After the College of Cardinals confirms that Rodrigo is male, Cesare confesses his sins to Rodrigo, including bribing several Cardinals in exchange for their support, of which he is absolved. Cesare pleads with his father to release him from his vows to the church and allow him to lead the papal armies, but he is denied in favour of Juan, who is made Gonfalonier of the Church. Later at his home, his mistress and the mother of his children Vannozza dei Cattanei (Joanne Whalley) is displeased when he denies her affections, as he must appear to be celibate. Following an elaborate parade, Rodrigo is crowned Pope, selecting the name Alexander VI.

Holding Consistory with the Cardinals, the Pope selects Cardinal Ascanio Sforza as his Vice Chancellor. Enraged, Cardinal Orsini once again accuses Borgia of simony, believing the position was promised to him. After Cardinal della Rovere openly approves of Cardinal Sforza's appointment and Borgia's papacy, he urges Orsini to do the same and save himself. He does, and invites the College of Cardinals and the Pope to a banquet at his palace.
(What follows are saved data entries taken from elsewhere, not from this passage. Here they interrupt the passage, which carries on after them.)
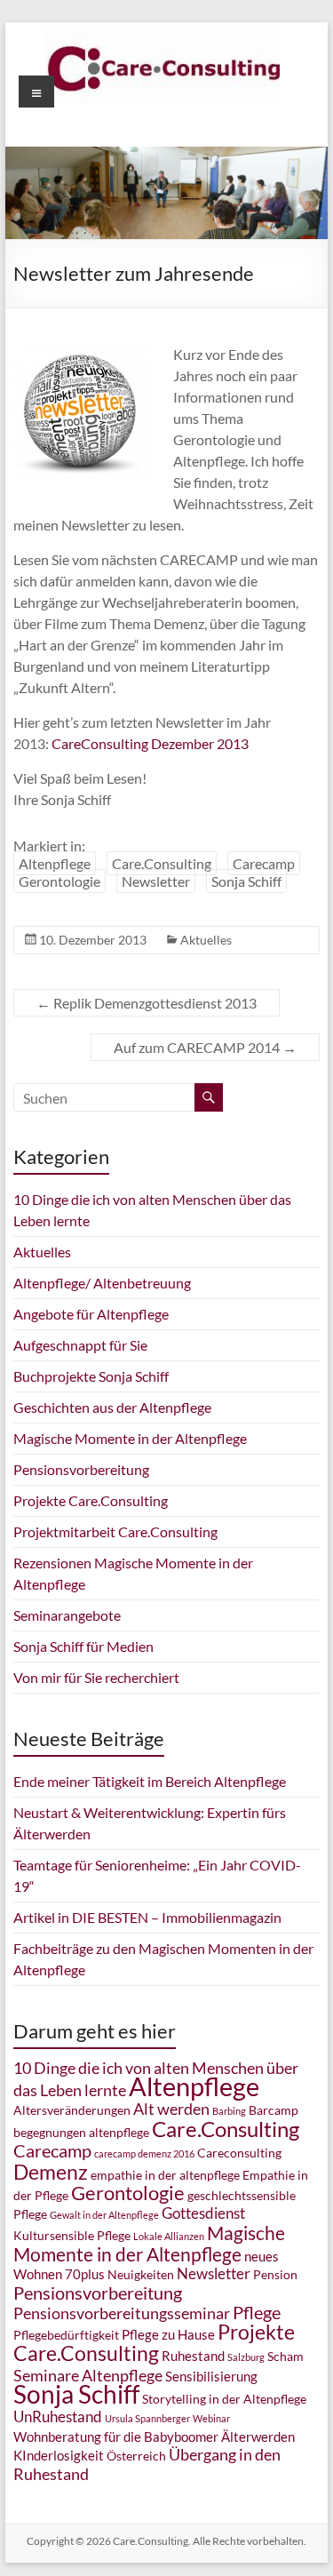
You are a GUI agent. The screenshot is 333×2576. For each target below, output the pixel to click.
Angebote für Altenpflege (91, 1313)
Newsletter (156, 881)
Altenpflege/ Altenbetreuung (102, 1282)
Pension (275, 2275)
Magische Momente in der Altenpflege (130, 1438)
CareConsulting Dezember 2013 (150, 743)
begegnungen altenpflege (81, 2132)
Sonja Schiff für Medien (83, 1646)
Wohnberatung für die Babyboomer (115, 2436)
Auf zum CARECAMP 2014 (205, 1047)
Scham (285, 2356)
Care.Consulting (161, 863)
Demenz (50, 2171)
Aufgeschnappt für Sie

Alexander brings Cesare with him to the banquet as his guest, but is confused as to why Cesare brings a monkey with him. During dinner, Cesare excuses himself to clean up after the monkey, and observes a servant quickly fleeing the dining room. Cesare follows him to the kitchens, where he observes the servant mixing something. After a short fight, Cesare hires the servant, who reveals himself as an assassin named Michelotto (Sean Harris), to serve Cardinal Orsini poisoned wine. When Cesare returns to dinner, Orsini proposes a toast, and after sitting down, begins to die. He attempts to accuse the Pope as his murderer, but dies before he can finish his accusation. The room erupts in chaos, and Cesare quickly escorts his father out of Orsini's palace and to safety.

==Reception==
===Ratings===
"The Poisoned Chalice" (along with the next episode, "The Assassin", which aired immediately following) was viewed by 1.06 million people during its initial airing, which set a series high that has yet to be surpassed.